Ten years ago, we gave a name to our efforts to create a new basis for political work dealing with migration: the autonomy of migration. Dazzling term, slogan, and program all at once, its use, first and foremost, functioned for many as an act of liberation. It not only demanded that migrants themselves be allowed to speak of their struggles (or, more generally, that migration discover its own language) nor did it simply seek to interrupt the helpless recourse to the history of victimhood that oppresses through racism; and it certainly was not about adding another decentralized social movement to those that replaced the workers’ movement after its demise—on the contrary, the idea was to contribute to the construction of new connections within the social struggles concerned with migration, in order to gather the different layers of subjectivity (as men and women, as workers and employees, as citizens and the illegalized) to form a foundation with which to accelerate these struggles in emancipatory ways. Ultimately, this opens the possibility for analytically and practically connecting various struggles within the context of migration, beyond national limits; for understanding the transformation of borders both on the edges of the European Union and within it; for allowing these transformations to become the locations of conflict.

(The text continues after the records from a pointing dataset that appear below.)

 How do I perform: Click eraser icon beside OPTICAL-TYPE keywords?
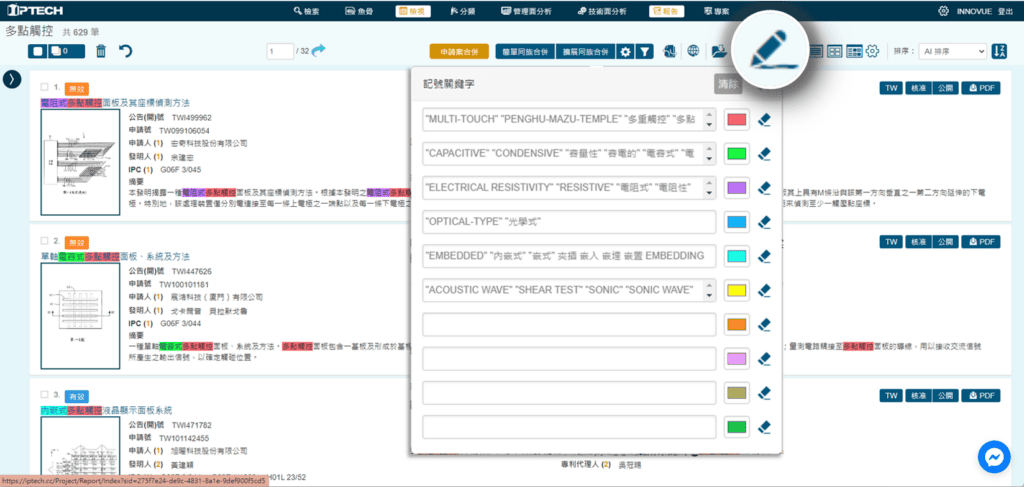pyautogui.click(x=764, y=222)
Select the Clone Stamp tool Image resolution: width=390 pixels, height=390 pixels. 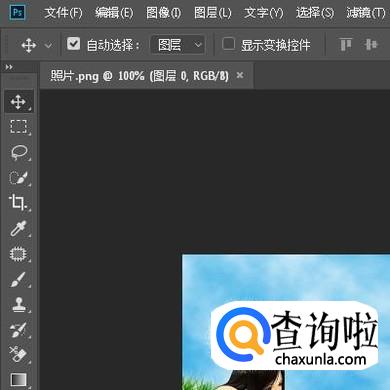[x=19, y=305]
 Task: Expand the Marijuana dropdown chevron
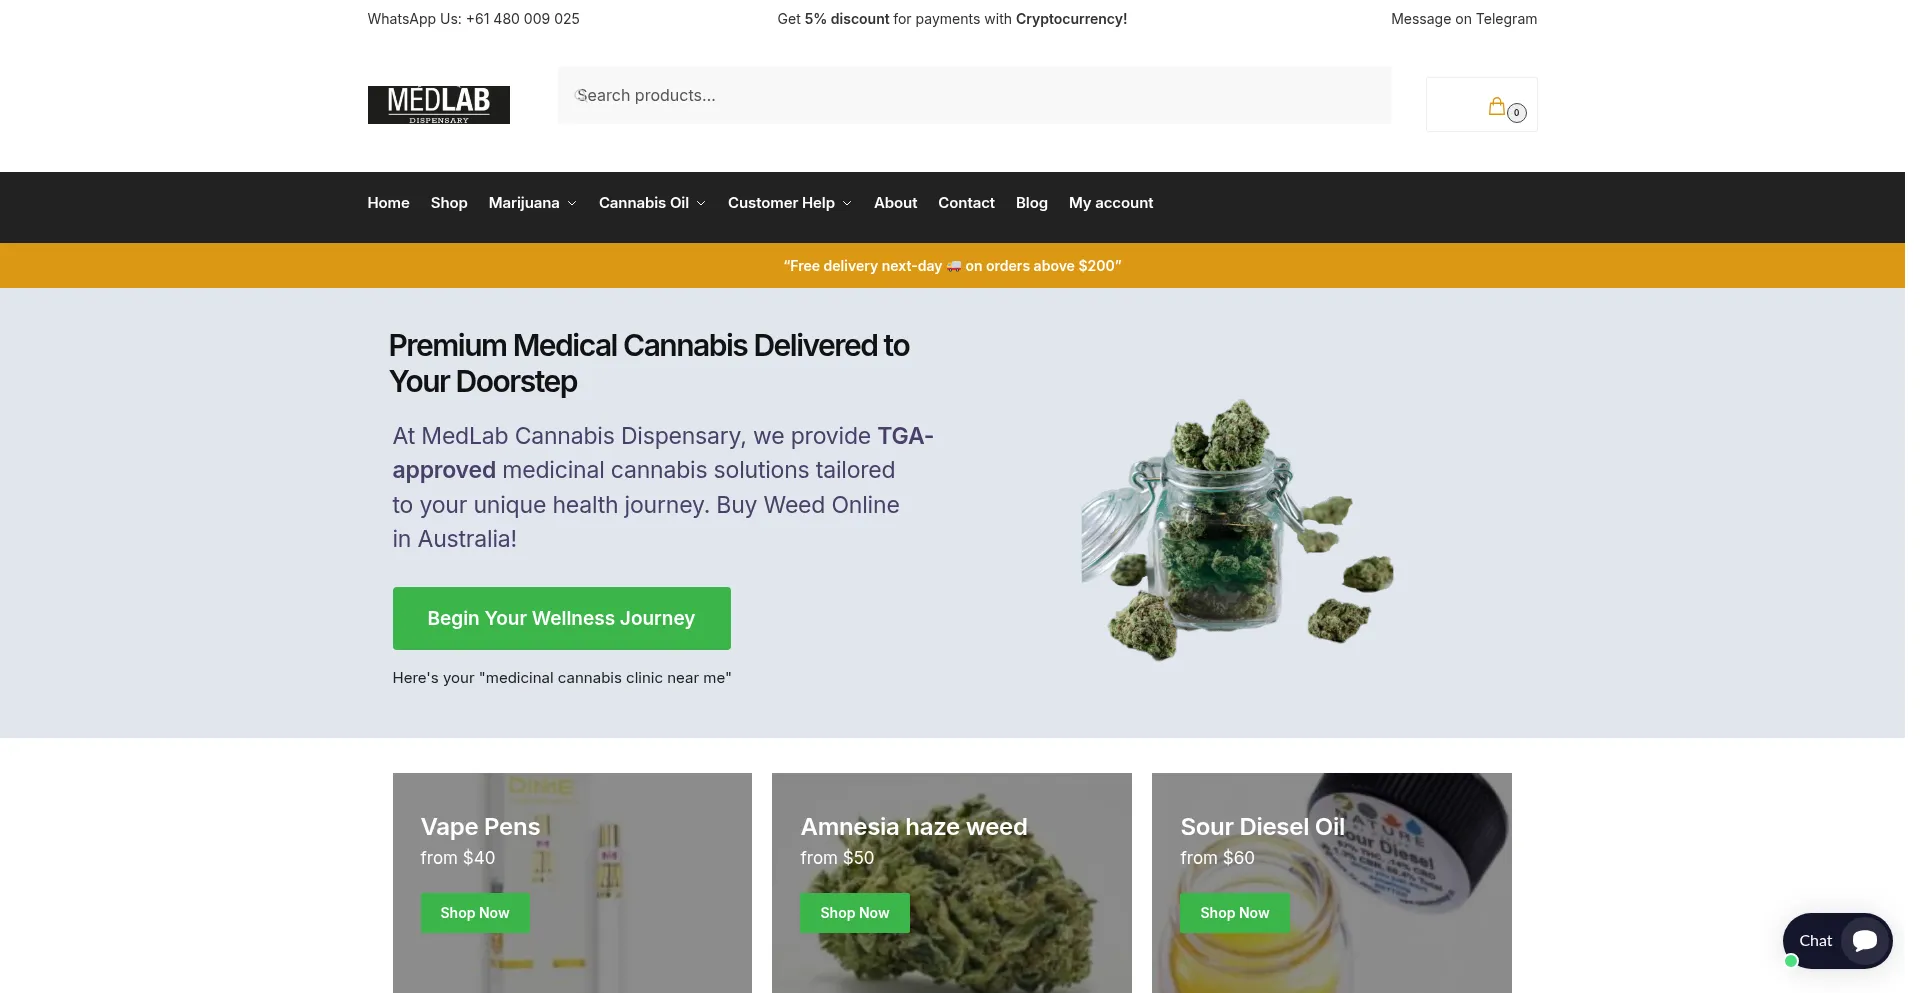(572, 203)
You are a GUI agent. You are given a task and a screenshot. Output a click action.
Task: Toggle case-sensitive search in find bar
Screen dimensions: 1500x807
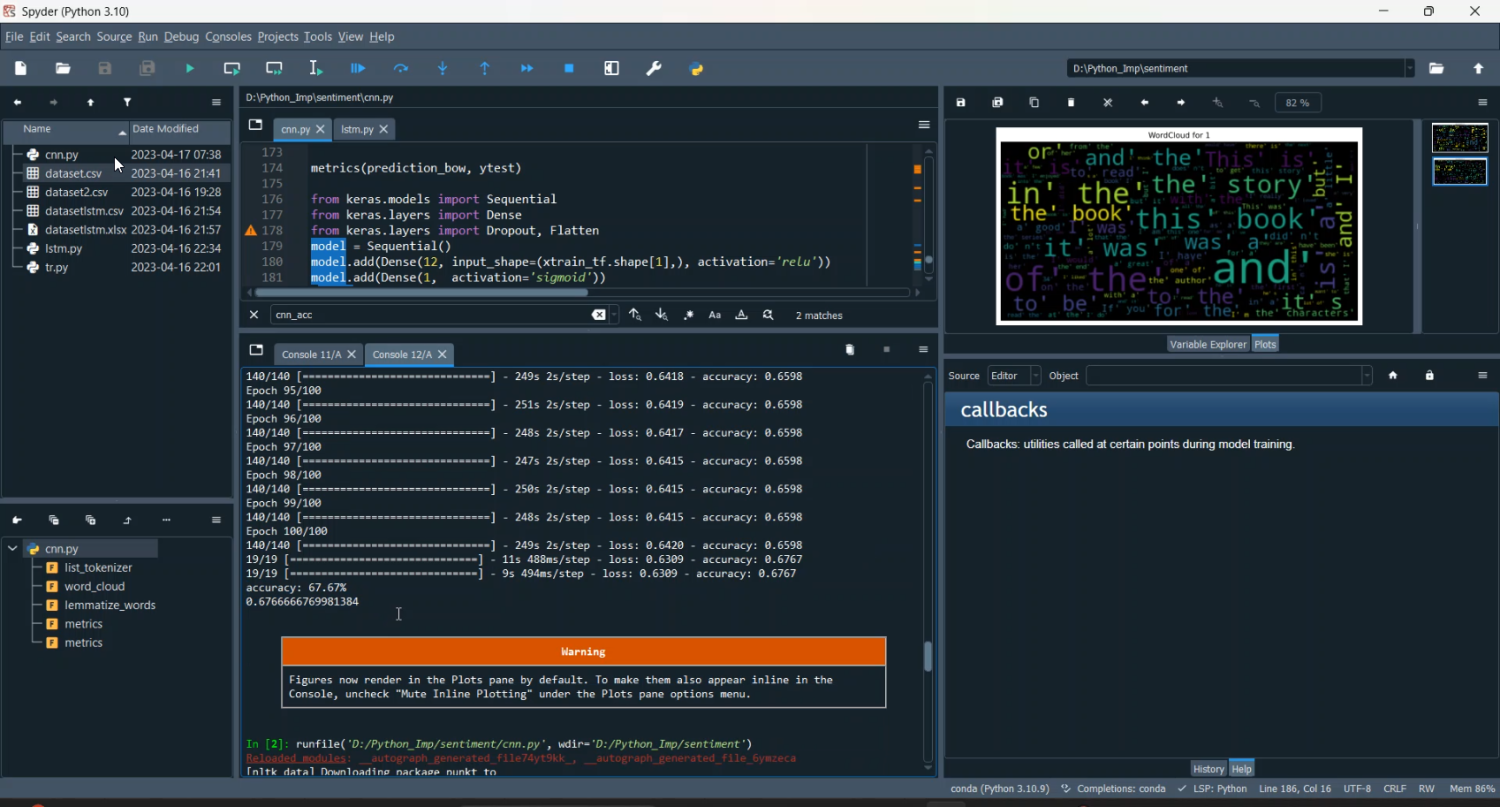coord(714,314)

We considered the autonomy of migration to be a program of research into both the political and the pitfalls of an emancipatory politics that was too purely focused on either the global or national levels. We hoped that migration, understood from this perspective, could offer a research framework that could take into consideration both the local and the global, while also revealing the separations and segregations that characterize our lives today—a framework, in other words, able to bring the contradictions of capitalist sociality to the fore in a manner that might indicate how those same contradictions can be left behind.

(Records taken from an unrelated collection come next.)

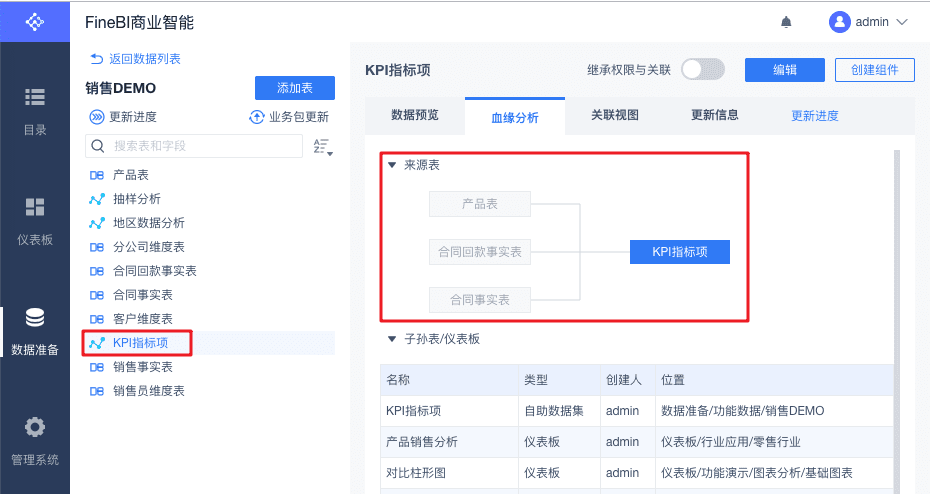930x494 pixels.
Task: Open the 目录 directory sidebar icon
Action: (35, 97)
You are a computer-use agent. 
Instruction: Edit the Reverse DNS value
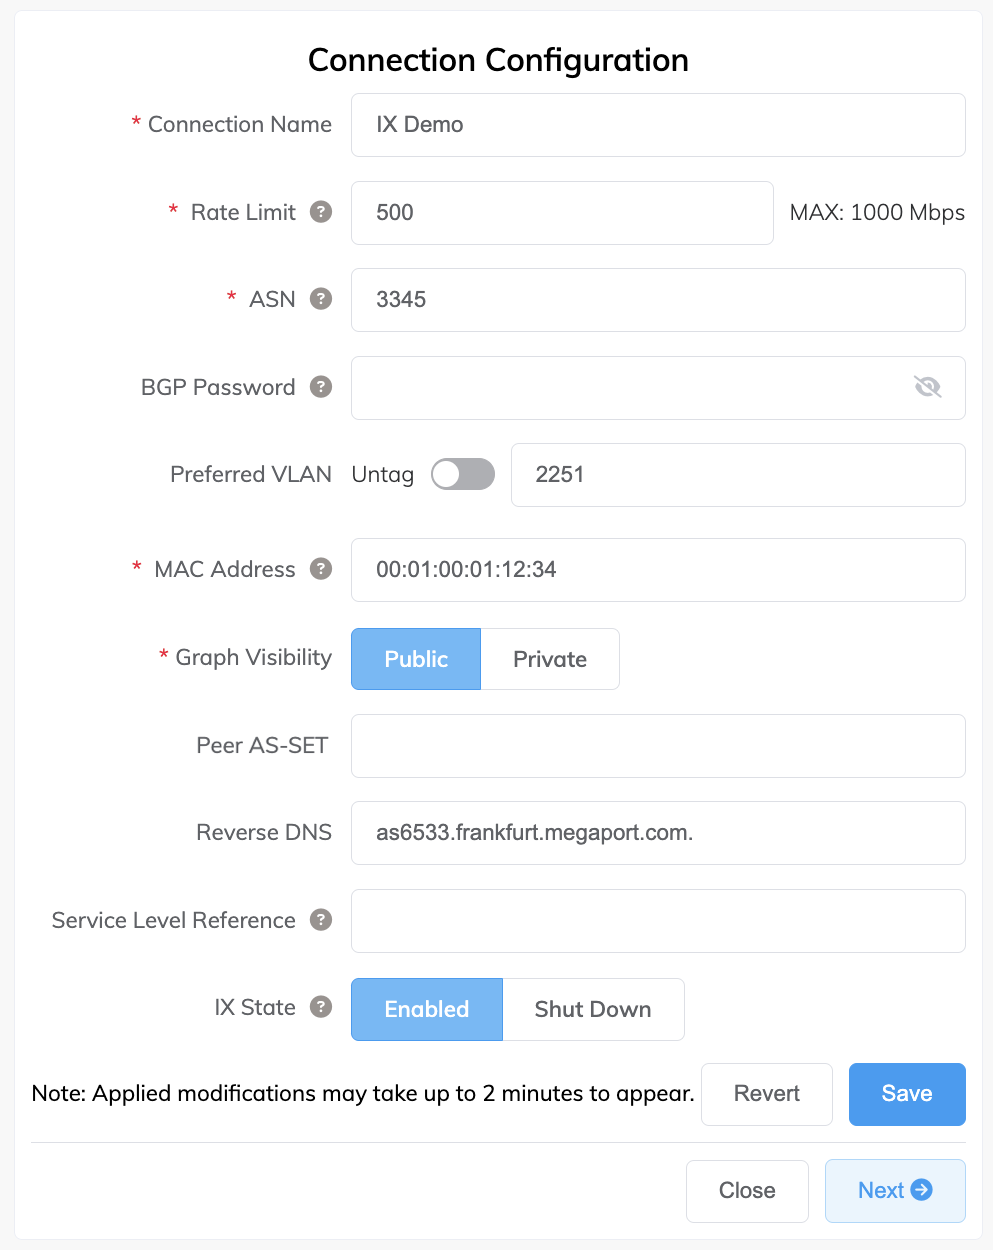click(x=657, y=832)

Various effects followed from the deployment—by ourselves and others—of the concept of the autonomy of migration. It unsettled several things that had until then been taken for granted within anti-racism debates; a coherent “politics of autonomy,” however, did not emerge. The autonomy thesis was rebuffed where it was interpreted phenomenologically, as an empirical description of processes of migration; as if we had presumed migrants to be autonomous individuals who “did their thing” regardless of border controls and migration policies. There was fear that the turn away from the misery of migration could prove a flawed strategy; that the emphasis on the agency of migrants would play into the hands of those who had always inferred homo economicus and the pursuit of self-interest in migrants. But this quickly becomes a fatal, circular argument that rests on the precondition that migrants may only ever be regarded as the victims of circumstance. The liberals set the precedent, and for the Left there only remains the option to play along or lay the groundwork for the Right. Instead, one must ask how it could be possible to lay the foundation for a broader movement in the concerns of migrants? Beyond basic pity and general human rights, what could be brought into play as a common terrain?